Marcel Winatschek

The Princess Has Been Waiting Long Enough

The Nintendo Wii launched across Europe this morning, and I’m not getting one—not yet, not with the state of my finances. Fine. I can watch from the sidelines and pretend I’m making a principled decision.

Wii Sports will be the first disc anyone puts in. It’s not much to look at, but you apparently need at least a second Wiimote to get any real use out of it, which is Nintendo’s way of telling you the actual price is higher than the sticker. The one I actually care about is The Legend of Zelda: Twilight Princess—a game that’s been delayed so many times I’d genuinely stopped expecting it to arrive. Every major home-console Zelda is an event, something I track from announcement to release like a slow-moving comet, and this one feels properly earned after all the waiting.
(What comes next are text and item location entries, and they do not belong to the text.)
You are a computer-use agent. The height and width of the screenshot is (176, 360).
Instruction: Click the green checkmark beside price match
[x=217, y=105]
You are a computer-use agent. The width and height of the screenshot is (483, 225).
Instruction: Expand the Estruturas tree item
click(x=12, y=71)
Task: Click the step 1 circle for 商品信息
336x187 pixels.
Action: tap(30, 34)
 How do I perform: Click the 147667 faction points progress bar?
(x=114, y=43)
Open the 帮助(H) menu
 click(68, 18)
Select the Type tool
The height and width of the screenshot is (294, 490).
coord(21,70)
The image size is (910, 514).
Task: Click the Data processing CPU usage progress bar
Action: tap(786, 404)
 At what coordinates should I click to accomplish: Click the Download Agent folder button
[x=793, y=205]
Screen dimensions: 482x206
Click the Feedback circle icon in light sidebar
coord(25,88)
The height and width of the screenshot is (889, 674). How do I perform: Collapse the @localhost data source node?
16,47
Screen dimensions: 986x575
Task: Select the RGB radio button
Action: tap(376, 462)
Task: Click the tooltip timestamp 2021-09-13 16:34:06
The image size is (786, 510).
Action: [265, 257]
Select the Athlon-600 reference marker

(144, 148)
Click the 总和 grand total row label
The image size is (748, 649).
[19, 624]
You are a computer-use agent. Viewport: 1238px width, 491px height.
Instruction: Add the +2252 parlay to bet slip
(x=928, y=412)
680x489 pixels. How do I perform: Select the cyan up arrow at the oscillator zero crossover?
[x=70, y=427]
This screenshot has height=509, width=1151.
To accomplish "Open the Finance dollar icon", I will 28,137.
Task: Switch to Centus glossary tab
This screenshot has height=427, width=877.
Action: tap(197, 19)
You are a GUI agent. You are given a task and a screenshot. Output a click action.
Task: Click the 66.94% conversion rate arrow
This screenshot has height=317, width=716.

What my friends and I are really holding out for, though, is Super Smash Bros. Brawl. The N64 original was beautiful chaos; Melee on GameCube turned it into something you could embarrass people with if you put the hours in. Having Mario, Link, and a very well-rendered Samus Aran to hurl at each other across the screen, cold beers on the table—there’s no more honest description of a good Friday night. The Japanese-American ads for the Wii, the ones with the two cheerful Nintendo guys going door to door, are genuinely charming. Whatever Germany got instead can stay wherever it is. PS3 and Xbox can wait outside.